Candy Among Stones

February 7, 2025

While scrolling on Instagram, I came across a collection of panels telling a story of a lone wanderer walking along a path. On each side of the path, there are heaps of stones, and among them is a singular piece of candy. The piece of candy is one of those rock candies that blend in with all the stones. The task is to find the candy.

And so the wanderer goes, bending down and licking every stone there is in hopes of detecting a slight sweetness in one. After what could have been dozens, hundreds, thousands—the exact number was lost hours ago—the wanderer wondered if he had already licked the candy but couldn’t distinguish it from all the previous stones. Or the candy was still among the pile, waiting to be found—he could never be sure.

Perhaps it’s worth just picking a stone and going with it. Does it really matter if he found the candy? The candy would only be temporary, and he’d wander the path again, the stones dull in comparison.

In a similar sense, it might be worth picking one way and going with it, even given the impossible task of finding the absolute best path forward. Maybe there is an idyllic, sweet, candy-like path that is perfect, but there’s also value in carving a path and finding the beauty in it.

This way of thinking could be dangerous, like what Setsuko does with her marbles. I’m not saying that one should blaze through a path without thinking, because some paths are objectively wrong. But at some point, life is about what you make of it, rather than holding a rigid set of expectations about how a perfect life should go.

1. Abandoned Pastimes

2. Seniority

3. Best Possible Outcome

Abandoned Pastimes

Wandering the path, I have a lot of hobbies that I used to do but don’t engage in anymore, though I’m only now realizing how much of an impact they’ve had on my life.

Most obvious is Scratch, where I hold at least three burner accounts, each one created because of a desire to create the “perfect” image. Even though I was new to learning how to code, I felt like I wasn’t allowed to show that I didn’t know what I was doing. I think part of this is because I grew up thinking that I couldn’t look ignorant in front of others—looking ignorant is actually one of my biggest fears, because I was raised to put academics at the forefront. But if I can’t even maintain this forefront, then I have nothing to say. It made learning new things and trying new things extremely difficult, because well, you’re inevitably going to look a little silly when doing something for the first time.

Extracted data entries:
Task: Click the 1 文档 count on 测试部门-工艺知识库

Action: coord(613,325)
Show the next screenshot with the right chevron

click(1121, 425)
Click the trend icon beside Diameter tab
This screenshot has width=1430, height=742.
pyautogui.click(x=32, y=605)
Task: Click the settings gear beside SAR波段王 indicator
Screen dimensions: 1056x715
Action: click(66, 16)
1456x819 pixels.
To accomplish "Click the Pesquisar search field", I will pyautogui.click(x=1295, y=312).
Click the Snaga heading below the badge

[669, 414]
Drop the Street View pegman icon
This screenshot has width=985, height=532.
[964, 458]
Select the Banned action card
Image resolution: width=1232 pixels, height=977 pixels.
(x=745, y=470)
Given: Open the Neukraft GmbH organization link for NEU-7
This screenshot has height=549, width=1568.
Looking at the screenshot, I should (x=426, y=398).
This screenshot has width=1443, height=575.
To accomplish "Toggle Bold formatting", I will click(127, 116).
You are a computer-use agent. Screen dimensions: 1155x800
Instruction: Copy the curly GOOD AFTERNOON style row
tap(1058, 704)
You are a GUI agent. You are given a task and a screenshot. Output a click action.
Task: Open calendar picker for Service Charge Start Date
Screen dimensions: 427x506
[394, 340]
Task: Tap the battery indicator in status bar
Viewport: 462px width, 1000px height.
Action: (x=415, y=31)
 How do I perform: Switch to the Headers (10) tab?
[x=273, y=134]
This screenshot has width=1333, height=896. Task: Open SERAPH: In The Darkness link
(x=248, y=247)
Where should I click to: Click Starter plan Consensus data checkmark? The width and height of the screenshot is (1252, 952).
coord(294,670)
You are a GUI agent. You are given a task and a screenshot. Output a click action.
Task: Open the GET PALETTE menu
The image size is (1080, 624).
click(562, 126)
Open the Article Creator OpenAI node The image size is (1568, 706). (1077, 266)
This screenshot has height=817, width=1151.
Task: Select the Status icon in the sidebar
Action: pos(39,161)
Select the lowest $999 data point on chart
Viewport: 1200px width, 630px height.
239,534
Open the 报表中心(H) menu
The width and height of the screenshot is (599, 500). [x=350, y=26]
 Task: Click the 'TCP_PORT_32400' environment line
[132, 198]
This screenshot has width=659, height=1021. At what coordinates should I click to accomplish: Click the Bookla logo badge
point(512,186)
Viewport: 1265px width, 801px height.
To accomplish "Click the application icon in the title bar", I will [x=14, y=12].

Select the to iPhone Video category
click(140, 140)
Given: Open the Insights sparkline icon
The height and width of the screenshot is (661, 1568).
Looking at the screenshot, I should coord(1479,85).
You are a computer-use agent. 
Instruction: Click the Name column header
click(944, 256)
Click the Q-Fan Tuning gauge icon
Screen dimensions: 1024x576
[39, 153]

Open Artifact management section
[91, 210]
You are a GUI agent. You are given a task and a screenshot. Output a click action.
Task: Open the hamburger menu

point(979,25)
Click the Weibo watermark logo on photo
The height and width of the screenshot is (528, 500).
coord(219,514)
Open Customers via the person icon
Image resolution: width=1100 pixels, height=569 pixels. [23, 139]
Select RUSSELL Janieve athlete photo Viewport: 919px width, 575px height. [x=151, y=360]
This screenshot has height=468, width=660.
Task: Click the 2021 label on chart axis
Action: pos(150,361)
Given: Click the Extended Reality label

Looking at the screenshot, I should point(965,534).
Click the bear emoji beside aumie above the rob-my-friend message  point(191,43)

Task directions: Return the stretch of the essay about candy among stones from "3. Best Possible" through "on my life.", copied word for word.

Complete output:
3. Best Possible Outcome

Abandoned Pastimes

Wandering the path, I have a lot of hobbies that I used to do but don’t engage in anymore, though I’m only now realizing how much of an impact they’ve had on my life.